Behind them, strolling to the exits, Gene and Dolores Crawford agreed that the
summer blockbuster about a boy who "sees dead people" was scary indeed.
But on the ultimate question posed by the world's great religions and the
summer's hottest movies -- is there life after death? -- the Crawfords disagree.
"I'd like to believe there's something after this, but I really don't think so," said
Crawford, 53, a crew-cut CPA. Yet a "very strange experience 20 years ago"
steered Dolores Crawford to a very different belief.
Do we endure?
In the face of saber-toothed tigers, marauding armies, plague, famine and
doctors proffering leeches, humans have long comforted themselves with the
hope that something better follows.
But with earthly existence so much fun nowadays in rich, sex-saturated, air-
conditioned America, it stands to reason that most Americans would scoff at talk
of the hereafter, right?
Hardly.
More Americans probably believe in an afterlife than ever before in this century,
according to a new study by the Survey Research Center at the University of
California at Berkeley.
Among the surprises:
Jewish belief in life after death has tripled in this century, from 19 percent
among those born in the first decade to 74 percent among those born in the
1960s.
There is little difference in belief between liberal and conservative Protestants;
about 86 percent in every age group believe in an afterlife, and have done so for
decades.
Belief among those calling themselves Roman Catholic, now at 83 percent,
has caught up with Protestants only in the most recent years.

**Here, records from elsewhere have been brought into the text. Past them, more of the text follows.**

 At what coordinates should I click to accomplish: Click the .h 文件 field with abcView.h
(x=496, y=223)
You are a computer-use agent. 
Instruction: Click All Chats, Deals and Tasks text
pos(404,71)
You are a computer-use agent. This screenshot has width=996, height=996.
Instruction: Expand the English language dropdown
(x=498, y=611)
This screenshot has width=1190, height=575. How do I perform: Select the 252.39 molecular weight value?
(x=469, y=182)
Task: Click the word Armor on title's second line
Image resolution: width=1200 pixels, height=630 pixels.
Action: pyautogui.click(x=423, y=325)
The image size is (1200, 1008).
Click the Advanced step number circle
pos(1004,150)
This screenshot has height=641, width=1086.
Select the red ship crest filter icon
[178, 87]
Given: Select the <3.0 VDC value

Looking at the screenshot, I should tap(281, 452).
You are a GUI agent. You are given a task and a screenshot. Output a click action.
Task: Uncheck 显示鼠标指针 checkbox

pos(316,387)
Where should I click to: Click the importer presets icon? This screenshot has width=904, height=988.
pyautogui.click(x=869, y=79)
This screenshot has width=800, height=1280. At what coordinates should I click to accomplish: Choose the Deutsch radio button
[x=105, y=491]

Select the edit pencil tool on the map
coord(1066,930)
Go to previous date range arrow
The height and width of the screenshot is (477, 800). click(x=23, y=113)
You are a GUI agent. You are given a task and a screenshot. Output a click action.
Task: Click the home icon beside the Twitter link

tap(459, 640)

Even among adults who claim no religious affiliation, belief has increased from
44 percent to 58 percent since the mid-1970s.
Call it Heaven, the Pure Land, Firdaws, the Other Side, or olam-haba, 82
percent of adult Americans today believe some aspect of them will endure beyond
their own big chill; that's 5 percentage points higher than the 77 percent reported
in every previous decade since pollster George Gallup began asking in the 1930s.